This proves the code builds in a vanilla Ubuntu environment with no Terraphim-specific tooling (no sccache, no rch, no Gitea registry).

publish-crates.yml

The publish workflow accepts a space-separated crate_list and publishes crates in that order. It skips crate versions that already exist on crates.io and uses the repository or organisation CARGO_REGISTRY_TOKEN secret.

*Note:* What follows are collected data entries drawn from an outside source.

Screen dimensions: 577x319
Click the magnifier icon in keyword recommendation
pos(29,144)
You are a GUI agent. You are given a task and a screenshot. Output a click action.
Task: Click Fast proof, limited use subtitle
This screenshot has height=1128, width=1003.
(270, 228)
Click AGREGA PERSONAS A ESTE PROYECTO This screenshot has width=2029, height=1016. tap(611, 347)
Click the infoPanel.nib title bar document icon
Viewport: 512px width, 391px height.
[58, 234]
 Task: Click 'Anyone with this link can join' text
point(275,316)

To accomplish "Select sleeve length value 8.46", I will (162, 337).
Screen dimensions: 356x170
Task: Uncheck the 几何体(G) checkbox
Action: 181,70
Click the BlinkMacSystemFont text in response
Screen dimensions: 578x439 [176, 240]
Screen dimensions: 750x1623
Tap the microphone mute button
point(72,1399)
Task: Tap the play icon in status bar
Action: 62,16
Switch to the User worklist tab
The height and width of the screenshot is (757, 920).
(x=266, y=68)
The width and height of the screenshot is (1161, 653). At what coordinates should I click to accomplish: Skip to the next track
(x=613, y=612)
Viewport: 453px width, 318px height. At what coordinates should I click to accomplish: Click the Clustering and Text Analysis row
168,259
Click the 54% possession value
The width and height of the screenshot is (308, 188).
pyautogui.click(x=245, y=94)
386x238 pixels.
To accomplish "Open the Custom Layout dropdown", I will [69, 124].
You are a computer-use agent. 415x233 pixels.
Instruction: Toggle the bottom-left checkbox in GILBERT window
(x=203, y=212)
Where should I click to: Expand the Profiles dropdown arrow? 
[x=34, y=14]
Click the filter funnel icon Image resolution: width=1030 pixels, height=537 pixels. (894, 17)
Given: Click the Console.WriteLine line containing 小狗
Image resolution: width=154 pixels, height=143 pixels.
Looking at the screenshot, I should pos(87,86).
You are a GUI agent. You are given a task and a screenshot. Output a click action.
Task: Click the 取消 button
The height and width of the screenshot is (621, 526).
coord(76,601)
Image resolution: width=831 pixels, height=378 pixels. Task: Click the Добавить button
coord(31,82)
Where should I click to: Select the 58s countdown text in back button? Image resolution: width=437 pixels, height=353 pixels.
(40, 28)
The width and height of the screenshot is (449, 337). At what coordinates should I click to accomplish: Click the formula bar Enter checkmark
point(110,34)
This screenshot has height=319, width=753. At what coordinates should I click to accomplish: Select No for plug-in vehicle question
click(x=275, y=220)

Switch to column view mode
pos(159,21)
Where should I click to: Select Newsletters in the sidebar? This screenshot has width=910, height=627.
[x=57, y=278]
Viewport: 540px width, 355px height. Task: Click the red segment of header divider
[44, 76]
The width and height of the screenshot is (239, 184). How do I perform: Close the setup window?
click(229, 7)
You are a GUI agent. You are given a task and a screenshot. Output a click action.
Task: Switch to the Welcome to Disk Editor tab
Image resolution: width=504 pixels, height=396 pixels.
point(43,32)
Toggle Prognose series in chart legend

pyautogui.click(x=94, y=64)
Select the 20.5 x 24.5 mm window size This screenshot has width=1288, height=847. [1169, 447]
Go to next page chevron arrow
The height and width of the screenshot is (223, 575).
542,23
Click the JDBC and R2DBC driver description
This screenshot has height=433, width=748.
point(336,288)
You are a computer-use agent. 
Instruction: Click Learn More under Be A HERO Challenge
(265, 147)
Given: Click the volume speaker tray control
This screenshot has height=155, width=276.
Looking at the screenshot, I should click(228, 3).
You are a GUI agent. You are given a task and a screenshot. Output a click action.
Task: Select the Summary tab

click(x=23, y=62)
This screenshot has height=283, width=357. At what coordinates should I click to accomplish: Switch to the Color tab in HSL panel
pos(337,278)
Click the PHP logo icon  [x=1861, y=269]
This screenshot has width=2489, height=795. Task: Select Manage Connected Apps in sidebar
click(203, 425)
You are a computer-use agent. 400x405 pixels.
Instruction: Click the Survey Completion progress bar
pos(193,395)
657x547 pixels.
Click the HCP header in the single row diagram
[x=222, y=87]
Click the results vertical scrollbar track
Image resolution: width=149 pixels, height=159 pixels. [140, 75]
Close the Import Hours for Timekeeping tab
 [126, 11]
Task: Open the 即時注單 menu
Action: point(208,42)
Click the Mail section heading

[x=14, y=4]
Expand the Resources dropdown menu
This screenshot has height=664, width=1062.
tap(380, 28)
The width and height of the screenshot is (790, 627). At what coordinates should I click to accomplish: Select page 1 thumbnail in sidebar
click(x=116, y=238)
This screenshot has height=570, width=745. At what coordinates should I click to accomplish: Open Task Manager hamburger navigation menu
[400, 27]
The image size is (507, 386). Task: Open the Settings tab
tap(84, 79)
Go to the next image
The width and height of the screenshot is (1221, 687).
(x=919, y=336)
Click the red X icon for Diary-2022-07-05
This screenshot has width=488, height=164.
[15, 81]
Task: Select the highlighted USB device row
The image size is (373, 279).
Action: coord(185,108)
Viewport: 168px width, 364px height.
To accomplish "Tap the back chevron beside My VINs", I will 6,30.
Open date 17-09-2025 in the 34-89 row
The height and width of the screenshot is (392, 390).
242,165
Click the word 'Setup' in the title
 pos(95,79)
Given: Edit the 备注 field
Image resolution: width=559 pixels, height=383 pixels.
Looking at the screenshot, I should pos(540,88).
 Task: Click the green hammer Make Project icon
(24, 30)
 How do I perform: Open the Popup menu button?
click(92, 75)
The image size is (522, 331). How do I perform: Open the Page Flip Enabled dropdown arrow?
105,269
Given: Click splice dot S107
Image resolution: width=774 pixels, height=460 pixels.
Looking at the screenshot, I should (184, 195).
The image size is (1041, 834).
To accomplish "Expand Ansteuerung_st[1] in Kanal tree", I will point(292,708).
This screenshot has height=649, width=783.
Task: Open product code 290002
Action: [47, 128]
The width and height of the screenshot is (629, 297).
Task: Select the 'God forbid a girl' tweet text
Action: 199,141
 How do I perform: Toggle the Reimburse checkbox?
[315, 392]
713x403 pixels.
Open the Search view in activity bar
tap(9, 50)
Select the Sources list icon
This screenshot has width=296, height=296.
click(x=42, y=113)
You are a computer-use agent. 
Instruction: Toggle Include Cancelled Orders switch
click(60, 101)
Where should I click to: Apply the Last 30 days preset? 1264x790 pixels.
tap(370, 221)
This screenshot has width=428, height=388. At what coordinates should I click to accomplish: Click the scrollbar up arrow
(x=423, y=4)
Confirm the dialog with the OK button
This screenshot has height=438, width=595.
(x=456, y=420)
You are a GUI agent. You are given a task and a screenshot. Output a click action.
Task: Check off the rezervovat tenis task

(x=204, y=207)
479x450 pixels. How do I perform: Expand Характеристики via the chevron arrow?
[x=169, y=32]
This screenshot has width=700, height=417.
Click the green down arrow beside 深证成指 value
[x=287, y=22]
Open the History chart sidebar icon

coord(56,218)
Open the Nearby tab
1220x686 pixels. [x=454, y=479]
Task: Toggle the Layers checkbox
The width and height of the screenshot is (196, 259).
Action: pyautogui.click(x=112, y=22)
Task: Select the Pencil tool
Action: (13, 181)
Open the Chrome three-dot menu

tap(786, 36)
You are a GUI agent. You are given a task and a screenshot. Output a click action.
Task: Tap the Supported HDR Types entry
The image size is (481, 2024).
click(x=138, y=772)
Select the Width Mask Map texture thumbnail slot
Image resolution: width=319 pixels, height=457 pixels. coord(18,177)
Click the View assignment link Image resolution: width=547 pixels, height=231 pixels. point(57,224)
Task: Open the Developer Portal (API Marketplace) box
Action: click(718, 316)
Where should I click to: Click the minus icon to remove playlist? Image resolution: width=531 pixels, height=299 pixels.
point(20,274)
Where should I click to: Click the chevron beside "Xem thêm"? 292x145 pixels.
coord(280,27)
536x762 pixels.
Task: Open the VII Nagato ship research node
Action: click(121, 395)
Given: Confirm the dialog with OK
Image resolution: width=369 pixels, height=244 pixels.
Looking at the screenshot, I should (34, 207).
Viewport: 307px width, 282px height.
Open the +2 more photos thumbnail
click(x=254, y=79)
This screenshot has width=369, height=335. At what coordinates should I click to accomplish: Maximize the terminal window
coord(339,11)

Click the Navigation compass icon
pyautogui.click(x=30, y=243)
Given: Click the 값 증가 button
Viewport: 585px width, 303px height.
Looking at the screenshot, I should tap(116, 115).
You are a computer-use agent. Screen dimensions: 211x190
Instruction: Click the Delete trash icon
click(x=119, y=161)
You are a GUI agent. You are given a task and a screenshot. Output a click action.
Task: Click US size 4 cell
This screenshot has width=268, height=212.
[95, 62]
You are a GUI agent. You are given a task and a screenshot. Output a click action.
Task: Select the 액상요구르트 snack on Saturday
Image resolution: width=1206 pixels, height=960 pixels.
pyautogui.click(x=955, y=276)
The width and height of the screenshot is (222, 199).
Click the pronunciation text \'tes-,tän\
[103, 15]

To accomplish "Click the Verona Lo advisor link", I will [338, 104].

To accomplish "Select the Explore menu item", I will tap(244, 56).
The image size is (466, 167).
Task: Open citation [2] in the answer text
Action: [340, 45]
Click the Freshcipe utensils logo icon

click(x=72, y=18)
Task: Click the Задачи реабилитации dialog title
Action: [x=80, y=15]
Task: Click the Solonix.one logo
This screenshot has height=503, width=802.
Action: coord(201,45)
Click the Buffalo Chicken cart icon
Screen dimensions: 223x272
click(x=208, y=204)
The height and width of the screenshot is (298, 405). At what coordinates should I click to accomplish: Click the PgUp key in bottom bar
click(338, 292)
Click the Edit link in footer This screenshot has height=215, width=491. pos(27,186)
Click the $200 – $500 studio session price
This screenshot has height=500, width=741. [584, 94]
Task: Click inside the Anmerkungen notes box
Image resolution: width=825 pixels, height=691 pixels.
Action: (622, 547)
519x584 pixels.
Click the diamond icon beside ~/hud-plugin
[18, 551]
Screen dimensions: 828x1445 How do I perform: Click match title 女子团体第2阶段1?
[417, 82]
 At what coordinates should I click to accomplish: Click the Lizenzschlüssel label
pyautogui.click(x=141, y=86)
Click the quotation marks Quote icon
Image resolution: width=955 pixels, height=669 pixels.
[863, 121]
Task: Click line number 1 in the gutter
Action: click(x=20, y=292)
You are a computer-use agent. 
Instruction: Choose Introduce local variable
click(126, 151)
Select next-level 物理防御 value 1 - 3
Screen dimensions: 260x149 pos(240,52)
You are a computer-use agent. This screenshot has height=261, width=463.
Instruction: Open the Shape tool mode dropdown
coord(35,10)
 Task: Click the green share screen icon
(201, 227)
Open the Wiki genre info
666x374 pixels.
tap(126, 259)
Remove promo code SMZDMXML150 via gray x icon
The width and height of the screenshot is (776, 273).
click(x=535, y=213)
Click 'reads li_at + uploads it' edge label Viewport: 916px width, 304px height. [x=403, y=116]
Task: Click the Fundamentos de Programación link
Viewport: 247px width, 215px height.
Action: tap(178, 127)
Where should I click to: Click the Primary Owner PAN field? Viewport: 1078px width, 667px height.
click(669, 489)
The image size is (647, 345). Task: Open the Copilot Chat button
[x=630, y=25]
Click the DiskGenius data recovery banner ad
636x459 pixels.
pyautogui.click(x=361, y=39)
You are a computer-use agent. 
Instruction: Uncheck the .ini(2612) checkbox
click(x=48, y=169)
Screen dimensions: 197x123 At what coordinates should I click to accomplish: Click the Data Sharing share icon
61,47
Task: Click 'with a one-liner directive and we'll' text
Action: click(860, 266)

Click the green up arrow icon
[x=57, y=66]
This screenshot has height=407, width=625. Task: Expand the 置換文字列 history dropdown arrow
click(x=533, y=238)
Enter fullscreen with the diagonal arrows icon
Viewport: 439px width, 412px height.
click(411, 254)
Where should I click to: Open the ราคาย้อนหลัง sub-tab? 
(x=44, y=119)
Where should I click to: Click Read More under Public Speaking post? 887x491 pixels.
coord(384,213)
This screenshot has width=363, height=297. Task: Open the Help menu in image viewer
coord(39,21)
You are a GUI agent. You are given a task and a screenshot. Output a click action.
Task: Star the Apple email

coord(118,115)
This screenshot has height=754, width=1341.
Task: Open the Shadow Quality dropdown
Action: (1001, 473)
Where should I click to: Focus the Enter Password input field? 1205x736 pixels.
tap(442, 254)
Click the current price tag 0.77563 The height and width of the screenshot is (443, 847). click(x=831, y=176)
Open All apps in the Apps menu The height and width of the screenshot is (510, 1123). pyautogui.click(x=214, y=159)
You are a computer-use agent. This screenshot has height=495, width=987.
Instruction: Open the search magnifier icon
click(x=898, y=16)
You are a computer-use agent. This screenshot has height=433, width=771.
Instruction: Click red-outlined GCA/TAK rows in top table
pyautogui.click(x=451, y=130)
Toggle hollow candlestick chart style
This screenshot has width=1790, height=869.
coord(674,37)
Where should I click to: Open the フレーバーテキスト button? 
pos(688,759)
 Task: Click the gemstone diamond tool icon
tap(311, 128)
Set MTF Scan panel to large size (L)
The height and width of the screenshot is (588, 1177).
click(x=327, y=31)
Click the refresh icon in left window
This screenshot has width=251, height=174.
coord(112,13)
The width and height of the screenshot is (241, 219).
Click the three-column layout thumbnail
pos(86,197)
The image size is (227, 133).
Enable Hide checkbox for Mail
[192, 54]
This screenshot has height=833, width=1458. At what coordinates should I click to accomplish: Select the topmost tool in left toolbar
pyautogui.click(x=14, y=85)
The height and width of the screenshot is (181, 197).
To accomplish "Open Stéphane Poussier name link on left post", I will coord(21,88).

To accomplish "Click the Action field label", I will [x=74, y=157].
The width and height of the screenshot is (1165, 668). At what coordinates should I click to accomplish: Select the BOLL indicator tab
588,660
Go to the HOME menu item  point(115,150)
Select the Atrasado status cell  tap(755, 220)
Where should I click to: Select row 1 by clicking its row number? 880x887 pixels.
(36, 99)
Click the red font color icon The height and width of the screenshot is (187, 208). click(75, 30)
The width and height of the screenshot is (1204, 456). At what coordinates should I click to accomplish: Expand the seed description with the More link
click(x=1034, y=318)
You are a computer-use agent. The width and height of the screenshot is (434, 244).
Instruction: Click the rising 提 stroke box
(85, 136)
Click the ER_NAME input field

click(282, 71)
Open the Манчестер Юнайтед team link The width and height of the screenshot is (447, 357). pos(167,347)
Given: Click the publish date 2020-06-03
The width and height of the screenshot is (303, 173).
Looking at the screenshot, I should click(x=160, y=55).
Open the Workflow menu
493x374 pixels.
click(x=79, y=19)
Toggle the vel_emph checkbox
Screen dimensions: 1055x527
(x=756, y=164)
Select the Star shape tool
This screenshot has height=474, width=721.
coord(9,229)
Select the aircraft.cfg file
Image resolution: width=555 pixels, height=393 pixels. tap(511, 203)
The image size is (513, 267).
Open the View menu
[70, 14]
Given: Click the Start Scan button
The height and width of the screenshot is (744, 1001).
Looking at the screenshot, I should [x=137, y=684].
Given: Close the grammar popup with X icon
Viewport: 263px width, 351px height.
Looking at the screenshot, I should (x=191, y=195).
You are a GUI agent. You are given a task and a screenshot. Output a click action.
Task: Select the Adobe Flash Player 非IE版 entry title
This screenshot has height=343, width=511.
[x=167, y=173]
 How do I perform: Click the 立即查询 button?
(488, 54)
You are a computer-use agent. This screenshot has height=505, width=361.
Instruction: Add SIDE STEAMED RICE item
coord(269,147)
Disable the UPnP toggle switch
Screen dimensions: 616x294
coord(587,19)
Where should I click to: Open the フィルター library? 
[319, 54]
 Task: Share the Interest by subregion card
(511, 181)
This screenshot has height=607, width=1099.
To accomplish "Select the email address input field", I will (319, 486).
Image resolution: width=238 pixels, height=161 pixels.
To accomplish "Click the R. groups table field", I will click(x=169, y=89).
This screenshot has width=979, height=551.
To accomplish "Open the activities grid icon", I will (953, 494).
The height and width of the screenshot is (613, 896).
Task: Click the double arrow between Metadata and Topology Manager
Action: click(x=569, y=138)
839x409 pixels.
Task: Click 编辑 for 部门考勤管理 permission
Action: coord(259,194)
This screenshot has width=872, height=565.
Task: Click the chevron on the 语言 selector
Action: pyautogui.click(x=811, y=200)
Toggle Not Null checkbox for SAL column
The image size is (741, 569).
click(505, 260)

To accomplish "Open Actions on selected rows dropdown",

ADF only dispatches and waits for this workflow; it does not run cargo publish locally.

This is safer than local shell publishing because the artefact source is the public GitHub repository that has just passed public CI, not an ADF staging checkout.

Dependency order

Repos are processed as complete units in strict sequence:

E1: terraphim-core          (types, automata, rolegraph, markdown-parser)
E2: terraphim-config-persistence (config, persistence, settings)
E3: terraphim-service       (service, middleware, router, haystack)
E4a: terraphim-agents       (multi_agent, orchestrator, evolution, messaging)
E4b: terraphim-kg-agents    (kg_agents, kg_linter, codebase_eval)
E5: terraphim-clients       (cli, mcp_server, grep, sessions, agent)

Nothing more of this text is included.